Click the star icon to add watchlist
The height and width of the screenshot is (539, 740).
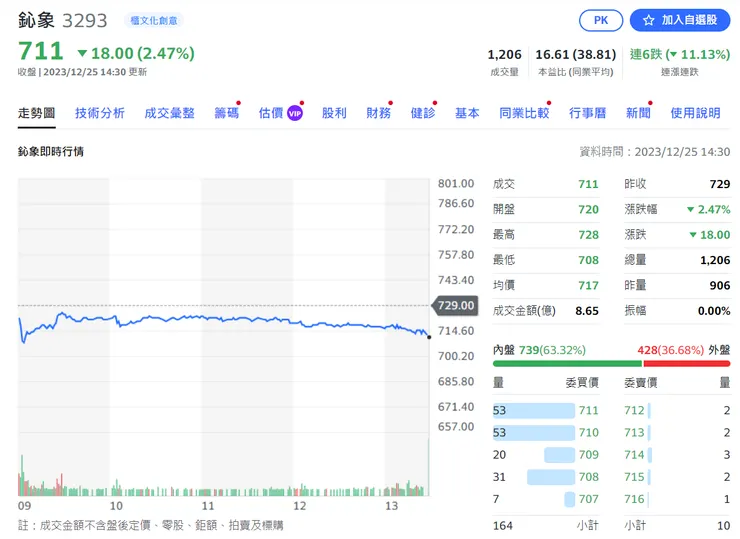[x=649, y=20]
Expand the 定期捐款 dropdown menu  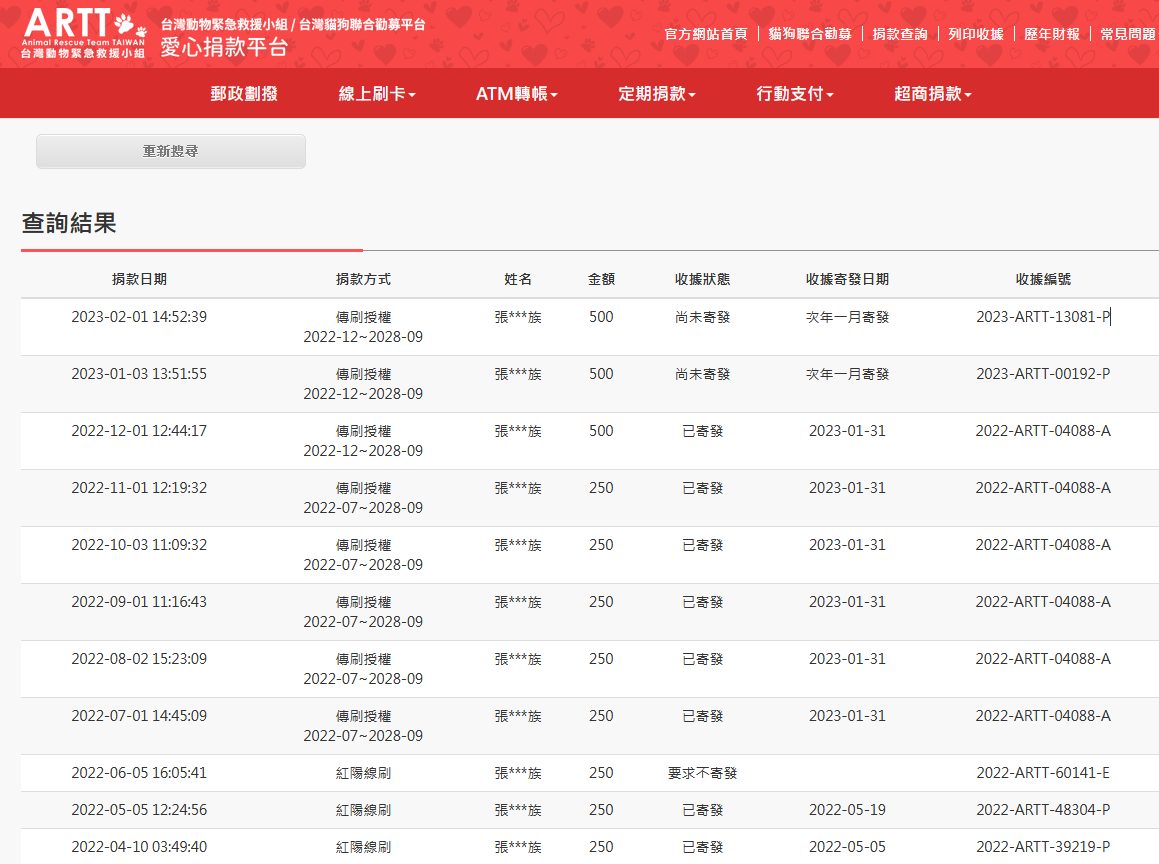coord(656,94)
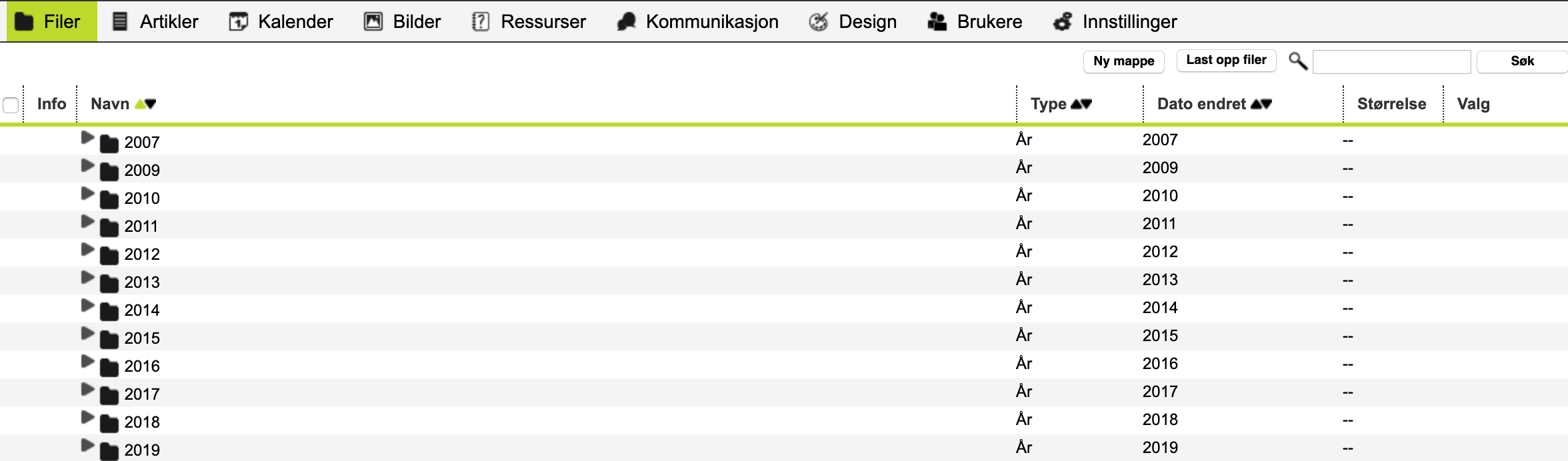The image size is (1568, 461).
Task: Click the Brukere users icon
Action: click(x=937, y=21)

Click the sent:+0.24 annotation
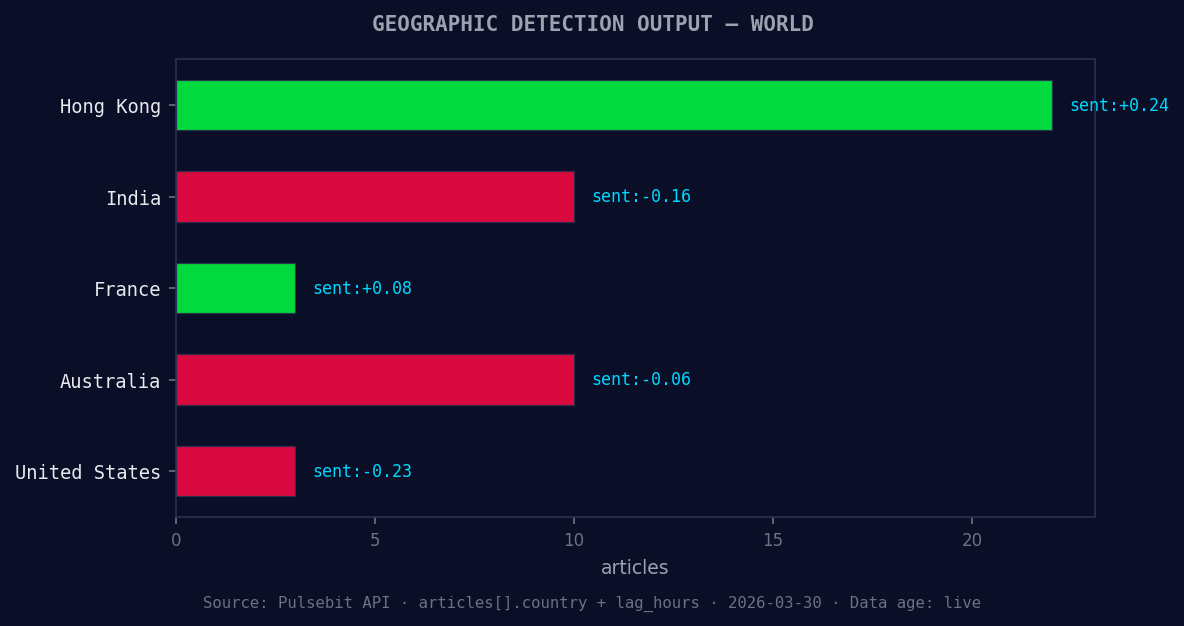click(x=1119, y=104)
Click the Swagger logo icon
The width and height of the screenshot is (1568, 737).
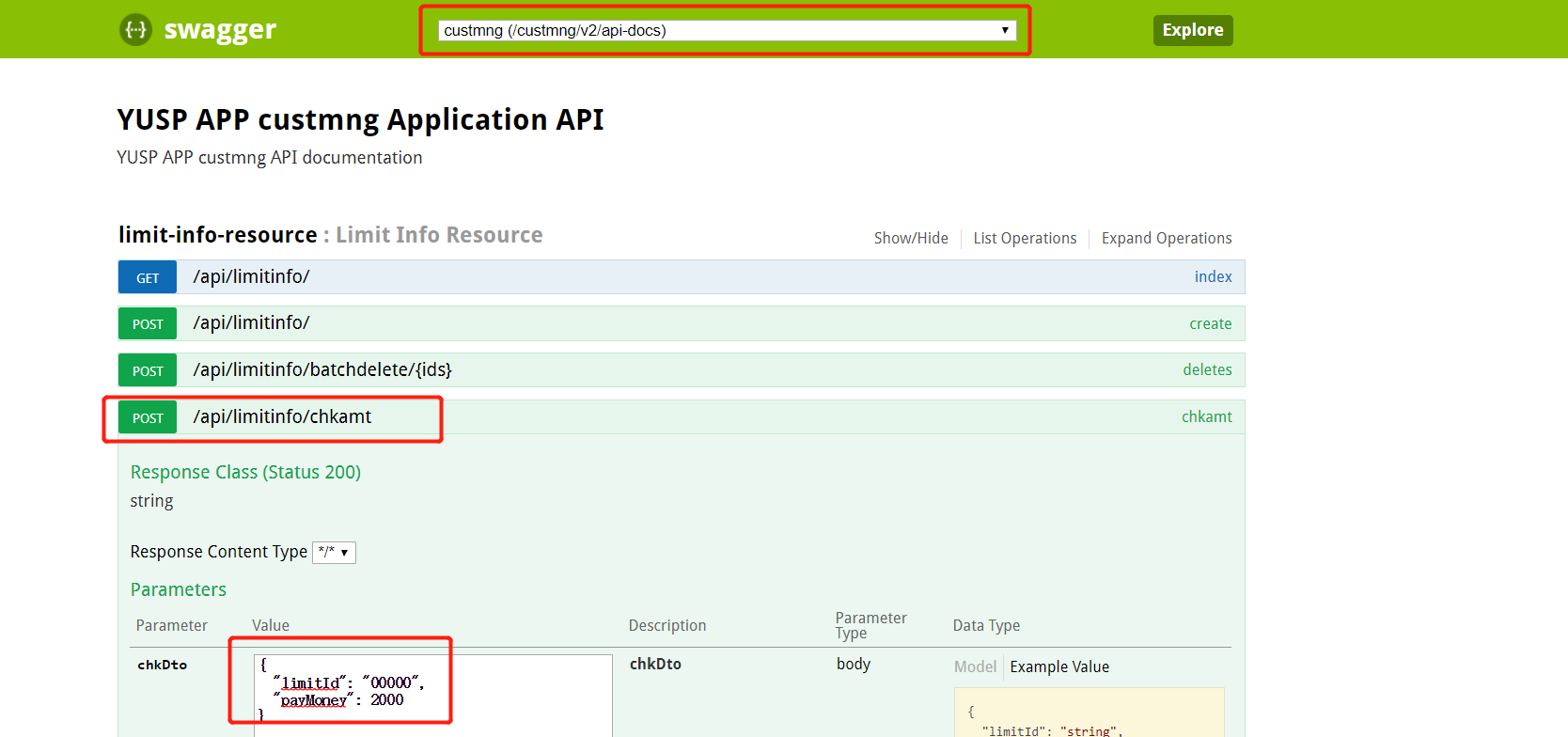tap(135, 30)
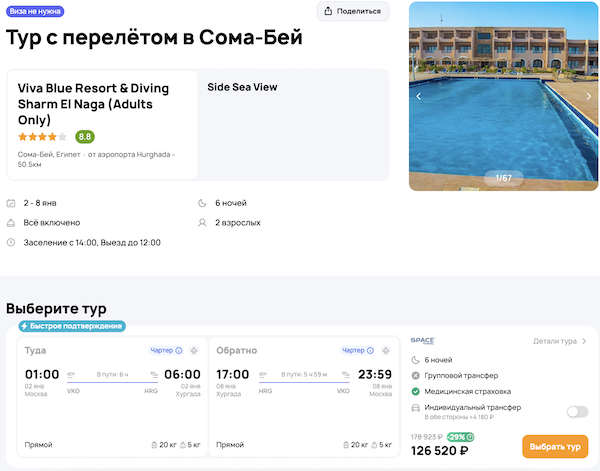
Task: Click the Space Travel operator logo
Action: pyautogui.click(x=422, y=341)
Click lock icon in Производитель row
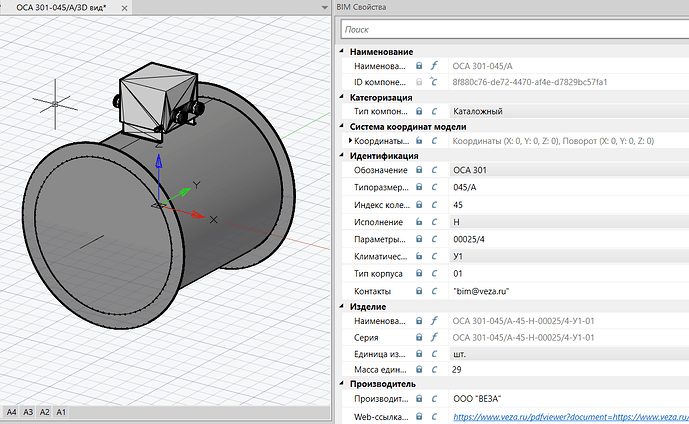 (419, 399)
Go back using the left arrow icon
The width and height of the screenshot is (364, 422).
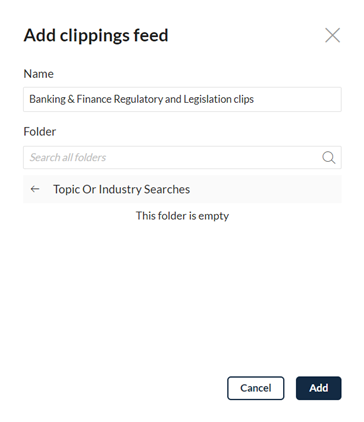pos(35,189)
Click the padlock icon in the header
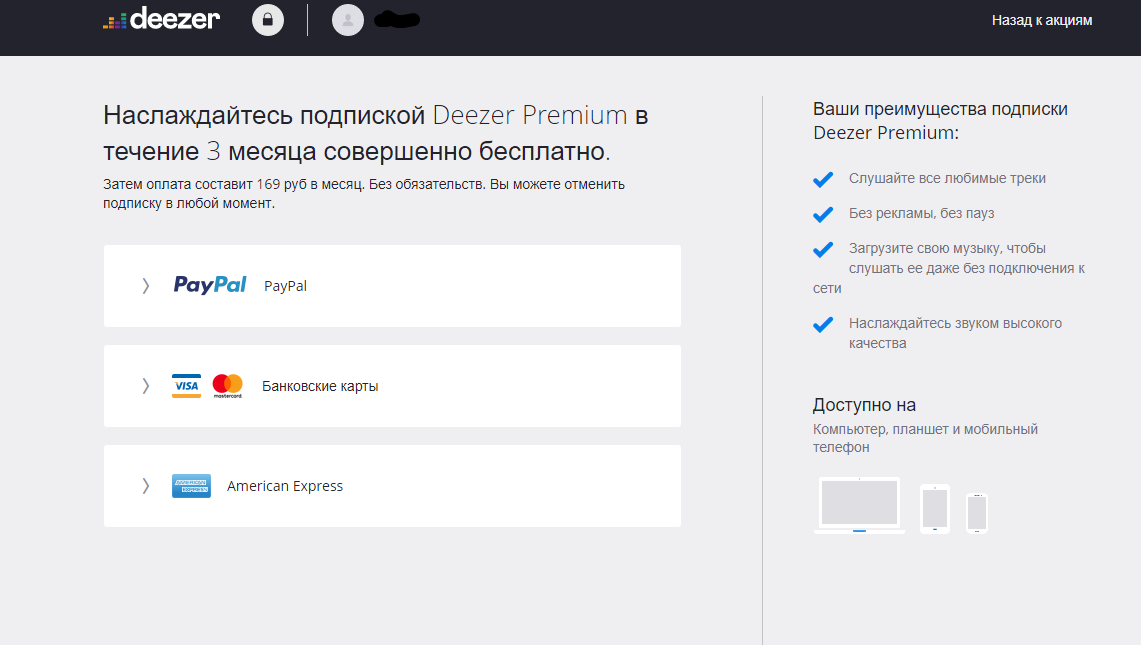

════════════════════

About this task: Return only the lines from the one that contains "The width and height of the screenshot is (364, 422)." through the closing line of the data, inclusive, reproduced exactly and with every picture left out.

Response box:
The width and height of the screenshot is (364, 422).
pos(35,189)
Click the padlock icon in the header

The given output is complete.